**WHAT NEEDS TO BE DONE**. The string "page" may appear on lines of the entries below; report how many such lines there are, and only that.
-- SUPPLIED MATERIAL follows --
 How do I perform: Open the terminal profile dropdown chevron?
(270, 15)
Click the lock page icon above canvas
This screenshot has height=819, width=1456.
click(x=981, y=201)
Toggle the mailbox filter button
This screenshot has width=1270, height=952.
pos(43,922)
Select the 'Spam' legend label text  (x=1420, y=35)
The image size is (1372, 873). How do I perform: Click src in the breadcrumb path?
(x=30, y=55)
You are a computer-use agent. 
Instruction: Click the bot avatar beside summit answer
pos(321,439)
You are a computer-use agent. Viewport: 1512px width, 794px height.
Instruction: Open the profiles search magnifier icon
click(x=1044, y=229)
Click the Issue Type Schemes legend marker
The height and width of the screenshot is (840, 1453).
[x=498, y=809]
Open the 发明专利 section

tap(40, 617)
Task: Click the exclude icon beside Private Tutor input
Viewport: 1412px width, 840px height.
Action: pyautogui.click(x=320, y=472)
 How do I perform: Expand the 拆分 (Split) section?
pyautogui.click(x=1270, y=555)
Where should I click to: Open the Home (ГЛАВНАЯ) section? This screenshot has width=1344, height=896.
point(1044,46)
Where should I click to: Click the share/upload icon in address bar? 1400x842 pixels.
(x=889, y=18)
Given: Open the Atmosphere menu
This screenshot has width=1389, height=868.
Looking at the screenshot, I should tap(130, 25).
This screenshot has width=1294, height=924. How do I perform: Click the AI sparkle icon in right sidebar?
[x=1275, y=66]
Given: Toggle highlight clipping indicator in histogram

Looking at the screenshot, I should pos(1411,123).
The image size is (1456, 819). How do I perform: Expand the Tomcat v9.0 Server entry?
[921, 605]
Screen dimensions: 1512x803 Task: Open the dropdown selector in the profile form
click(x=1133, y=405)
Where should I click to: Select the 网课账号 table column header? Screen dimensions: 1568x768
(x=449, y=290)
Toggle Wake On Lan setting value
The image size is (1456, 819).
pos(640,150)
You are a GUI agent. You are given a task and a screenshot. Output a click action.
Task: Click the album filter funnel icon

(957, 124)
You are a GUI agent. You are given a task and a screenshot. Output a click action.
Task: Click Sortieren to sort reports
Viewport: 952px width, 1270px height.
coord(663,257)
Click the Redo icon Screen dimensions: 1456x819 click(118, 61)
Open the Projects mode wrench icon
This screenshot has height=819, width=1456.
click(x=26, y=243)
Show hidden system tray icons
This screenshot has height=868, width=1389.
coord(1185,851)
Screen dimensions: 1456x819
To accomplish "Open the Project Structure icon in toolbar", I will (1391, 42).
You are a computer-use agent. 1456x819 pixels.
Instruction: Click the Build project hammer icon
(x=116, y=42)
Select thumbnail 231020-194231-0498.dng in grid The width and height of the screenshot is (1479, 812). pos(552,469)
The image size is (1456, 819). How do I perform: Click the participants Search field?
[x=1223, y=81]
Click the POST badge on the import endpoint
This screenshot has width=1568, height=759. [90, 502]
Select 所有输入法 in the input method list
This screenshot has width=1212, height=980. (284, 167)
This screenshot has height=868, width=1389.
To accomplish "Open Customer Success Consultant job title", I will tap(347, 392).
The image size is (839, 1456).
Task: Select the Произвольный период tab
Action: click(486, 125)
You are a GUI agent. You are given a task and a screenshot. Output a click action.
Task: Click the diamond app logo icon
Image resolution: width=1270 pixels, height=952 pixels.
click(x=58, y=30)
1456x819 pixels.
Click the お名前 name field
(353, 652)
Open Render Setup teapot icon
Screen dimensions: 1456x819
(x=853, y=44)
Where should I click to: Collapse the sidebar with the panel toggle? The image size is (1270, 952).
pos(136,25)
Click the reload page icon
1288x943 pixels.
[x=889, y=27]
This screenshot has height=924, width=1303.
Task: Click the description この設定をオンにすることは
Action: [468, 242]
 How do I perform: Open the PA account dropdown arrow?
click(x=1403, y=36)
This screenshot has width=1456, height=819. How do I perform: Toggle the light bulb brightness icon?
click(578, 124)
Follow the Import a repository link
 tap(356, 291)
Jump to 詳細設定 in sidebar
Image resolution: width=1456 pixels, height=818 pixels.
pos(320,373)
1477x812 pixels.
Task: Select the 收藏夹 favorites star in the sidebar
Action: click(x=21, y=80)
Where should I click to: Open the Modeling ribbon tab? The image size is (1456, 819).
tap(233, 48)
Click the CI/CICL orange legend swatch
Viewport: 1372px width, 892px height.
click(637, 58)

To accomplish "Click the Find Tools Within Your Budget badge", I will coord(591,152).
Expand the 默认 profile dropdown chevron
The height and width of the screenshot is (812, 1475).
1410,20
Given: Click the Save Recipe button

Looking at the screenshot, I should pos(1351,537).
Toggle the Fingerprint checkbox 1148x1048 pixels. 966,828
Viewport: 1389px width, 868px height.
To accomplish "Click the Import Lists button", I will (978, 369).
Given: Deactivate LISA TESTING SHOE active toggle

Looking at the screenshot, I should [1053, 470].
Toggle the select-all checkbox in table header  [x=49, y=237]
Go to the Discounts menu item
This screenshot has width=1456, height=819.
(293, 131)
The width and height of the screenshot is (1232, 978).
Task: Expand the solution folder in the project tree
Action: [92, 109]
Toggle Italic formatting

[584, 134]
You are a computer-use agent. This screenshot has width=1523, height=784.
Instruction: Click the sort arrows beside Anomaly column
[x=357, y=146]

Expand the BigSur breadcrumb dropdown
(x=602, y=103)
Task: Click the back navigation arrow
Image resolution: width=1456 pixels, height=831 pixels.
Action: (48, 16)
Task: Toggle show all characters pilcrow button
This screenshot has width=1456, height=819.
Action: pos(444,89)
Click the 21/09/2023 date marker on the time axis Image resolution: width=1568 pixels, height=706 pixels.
-- SUPPLIED MATERIAL concluded --
**ANSWER SECTION**. 2